Currently I’m working on a semi-random survival game, made with Unity 5.6 on Linux.
The game is built on different terrain tiles, spawning as the player progresses through the world.
Each tile (just a prefab) is filled with trees (again, prefabs) on random locations. For visual coolness the trees are spawned above the camera view, after which they fall to the terrain tile thanks to a Rigidbody attached to each tree.
So far, so good.
Of course, with each tree’s position being random, trees will be spawned at the same spot, and end up being placed on top of each other.
Right now I’m sending down a Raycast out of each tree which gives me the tag of the object directly underneath it, and if this tag is not ‘terrain’ (but a tree), the tree will choose a new location and try again.
The problem with this is that the Raycast has to be as wide as the tree itself, so I have to use SphereCast to send down the Ray.
For this, I need to know the width of the GameObject, which is something I really cannot understand how to do.
I’m kinda confused with Unity’s concept of local scales, world scale, renderer and collision boundaries and so on.
Is there a simple and generic way to get the needed thickness of the SphereCast?
Attached: two trees, besides a lovely lake, where one is stacked on top of the other one.

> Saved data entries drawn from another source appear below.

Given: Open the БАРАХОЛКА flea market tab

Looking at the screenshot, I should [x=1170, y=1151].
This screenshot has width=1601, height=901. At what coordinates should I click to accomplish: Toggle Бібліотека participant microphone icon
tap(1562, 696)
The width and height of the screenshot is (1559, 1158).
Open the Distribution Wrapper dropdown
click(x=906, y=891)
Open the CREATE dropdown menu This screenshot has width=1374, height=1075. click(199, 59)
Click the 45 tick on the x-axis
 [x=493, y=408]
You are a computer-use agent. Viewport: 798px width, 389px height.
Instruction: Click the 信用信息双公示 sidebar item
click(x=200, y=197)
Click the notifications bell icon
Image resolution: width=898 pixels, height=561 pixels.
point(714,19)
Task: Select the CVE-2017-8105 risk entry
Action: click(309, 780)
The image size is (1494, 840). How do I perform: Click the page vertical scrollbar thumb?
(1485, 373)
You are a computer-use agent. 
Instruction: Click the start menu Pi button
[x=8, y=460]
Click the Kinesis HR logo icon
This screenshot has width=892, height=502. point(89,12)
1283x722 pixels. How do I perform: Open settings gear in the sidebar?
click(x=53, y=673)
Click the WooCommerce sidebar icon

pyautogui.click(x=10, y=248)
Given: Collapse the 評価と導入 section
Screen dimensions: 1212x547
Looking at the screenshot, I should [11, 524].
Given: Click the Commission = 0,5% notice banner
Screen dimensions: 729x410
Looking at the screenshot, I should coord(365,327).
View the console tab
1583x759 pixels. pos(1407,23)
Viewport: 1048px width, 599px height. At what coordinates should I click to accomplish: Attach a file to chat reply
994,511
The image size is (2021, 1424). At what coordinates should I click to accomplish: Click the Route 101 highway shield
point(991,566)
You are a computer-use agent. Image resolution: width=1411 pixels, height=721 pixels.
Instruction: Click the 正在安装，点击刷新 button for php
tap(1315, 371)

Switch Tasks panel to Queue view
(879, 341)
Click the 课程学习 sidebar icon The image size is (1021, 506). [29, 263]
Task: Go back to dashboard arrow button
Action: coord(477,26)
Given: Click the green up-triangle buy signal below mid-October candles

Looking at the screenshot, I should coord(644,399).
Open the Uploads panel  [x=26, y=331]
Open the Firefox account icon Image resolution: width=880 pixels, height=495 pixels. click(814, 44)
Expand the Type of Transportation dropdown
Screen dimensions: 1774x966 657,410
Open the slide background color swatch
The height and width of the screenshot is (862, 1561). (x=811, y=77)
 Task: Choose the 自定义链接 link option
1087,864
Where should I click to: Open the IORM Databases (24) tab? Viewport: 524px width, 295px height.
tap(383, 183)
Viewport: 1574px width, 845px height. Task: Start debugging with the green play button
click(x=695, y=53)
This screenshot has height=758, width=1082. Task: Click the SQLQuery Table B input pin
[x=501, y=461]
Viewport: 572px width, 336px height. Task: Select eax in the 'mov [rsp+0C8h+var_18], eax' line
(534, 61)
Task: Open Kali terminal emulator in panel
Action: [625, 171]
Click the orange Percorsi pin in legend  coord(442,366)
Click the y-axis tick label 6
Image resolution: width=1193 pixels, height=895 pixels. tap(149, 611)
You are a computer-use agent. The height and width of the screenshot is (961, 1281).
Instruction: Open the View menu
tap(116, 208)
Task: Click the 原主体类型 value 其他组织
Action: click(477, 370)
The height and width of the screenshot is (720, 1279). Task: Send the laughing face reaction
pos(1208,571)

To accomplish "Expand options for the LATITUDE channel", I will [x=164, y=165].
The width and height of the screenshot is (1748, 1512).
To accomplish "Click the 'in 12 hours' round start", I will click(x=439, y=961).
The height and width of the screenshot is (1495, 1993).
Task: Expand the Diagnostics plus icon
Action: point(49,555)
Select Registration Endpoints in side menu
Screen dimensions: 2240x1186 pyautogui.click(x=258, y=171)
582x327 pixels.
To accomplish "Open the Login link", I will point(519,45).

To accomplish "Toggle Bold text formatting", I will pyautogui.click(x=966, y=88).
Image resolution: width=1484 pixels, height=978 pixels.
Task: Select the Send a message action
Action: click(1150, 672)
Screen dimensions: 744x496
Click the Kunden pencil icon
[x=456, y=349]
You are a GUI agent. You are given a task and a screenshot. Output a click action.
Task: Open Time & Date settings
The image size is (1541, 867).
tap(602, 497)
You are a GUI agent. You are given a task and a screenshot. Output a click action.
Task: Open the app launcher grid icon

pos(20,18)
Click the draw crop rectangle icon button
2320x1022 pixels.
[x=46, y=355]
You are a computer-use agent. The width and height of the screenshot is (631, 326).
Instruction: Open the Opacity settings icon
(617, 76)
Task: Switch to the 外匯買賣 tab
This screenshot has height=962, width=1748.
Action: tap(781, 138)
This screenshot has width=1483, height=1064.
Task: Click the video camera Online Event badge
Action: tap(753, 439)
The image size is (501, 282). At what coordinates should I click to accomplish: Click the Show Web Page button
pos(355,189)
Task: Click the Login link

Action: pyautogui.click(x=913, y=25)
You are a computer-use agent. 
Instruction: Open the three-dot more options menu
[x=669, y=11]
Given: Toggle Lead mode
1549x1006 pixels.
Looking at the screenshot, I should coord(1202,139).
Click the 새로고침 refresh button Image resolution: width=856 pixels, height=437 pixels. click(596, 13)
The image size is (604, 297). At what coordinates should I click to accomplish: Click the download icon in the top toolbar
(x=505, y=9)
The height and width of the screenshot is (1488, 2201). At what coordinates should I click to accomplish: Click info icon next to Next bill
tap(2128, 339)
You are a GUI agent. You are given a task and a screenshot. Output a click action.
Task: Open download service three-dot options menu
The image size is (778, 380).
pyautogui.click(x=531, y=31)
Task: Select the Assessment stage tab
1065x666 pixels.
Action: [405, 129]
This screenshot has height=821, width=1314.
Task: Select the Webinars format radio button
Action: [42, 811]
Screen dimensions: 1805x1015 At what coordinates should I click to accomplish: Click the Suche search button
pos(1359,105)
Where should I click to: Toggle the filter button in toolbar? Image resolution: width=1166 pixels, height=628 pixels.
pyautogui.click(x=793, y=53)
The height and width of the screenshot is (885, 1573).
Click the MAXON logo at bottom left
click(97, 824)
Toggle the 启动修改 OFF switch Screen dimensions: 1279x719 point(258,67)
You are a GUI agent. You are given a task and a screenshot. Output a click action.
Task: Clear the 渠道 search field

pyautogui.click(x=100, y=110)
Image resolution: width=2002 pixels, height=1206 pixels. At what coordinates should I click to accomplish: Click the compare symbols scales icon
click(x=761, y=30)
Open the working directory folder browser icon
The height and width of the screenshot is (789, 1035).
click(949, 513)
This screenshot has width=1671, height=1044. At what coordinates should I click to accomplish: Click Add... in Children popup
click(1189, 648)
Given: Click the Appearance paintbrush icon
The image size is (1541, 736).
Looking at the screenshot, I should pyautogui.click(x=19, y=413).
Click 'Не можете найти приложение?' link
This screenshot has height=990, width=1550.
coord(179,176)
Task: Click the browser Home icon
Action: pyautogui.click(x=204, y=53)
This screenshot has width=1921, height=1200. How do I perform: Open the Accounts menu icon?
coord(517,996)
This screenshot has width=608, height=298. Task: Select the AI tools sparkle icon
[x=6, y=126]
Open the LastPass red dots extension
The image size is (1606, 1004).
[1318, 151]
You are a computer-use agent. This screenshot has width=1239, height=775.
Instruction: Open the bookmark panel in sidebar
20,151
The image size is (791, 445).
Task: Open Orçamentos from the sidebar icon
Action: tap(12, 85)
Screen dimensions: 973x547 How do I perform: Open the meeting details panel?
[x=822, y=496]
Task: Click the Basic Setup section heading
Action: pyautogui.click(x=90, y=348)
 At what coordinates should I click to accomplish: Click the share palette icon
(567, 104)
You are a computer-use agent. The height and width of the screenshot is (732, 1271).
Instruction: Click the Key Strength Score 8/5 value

Renderer.bound gets you the bounding box of the tree, but let me give you a suggestion
Once I used procedural forest generation, and what worked for me very well, was what I call forest spreading
I choose a location for a tree, and put it down, and while there wasn’t enough trees, I choose a random tree and planted a new tree in a random location around it between 3 and 5 meters, this is good because:
a.) it really looked realistic with the right settings, it was a forest, not just random trees scattered around
b.) if I wanted to check, whether a tree intersected with another one, I just went around the trees and looked for one, that’s too close to it, by checking the square distance between the new tree and the old ones, and if that happened, I just voided the tree
c.) You can get rid of cluttering, just by saying, that a tree can only have a single offspring
d.) If I just voided the tree, and I didn’t try to re-create it, it created random sized forests
e.) If you’re really looking into realism, you can simply implement a grow - reproduce - die system, that relies on a lot of different factors, and works pretty well without being too time consuming
This sounds like a real good idea, hadn’t thought of that approach, but indeed it could make things a lot more realistic.
Right now I’m fiddling with a fixed number of trees per tile, which looks indeed like random trees and not like a forest.
I’ll have a look at this technique the following days!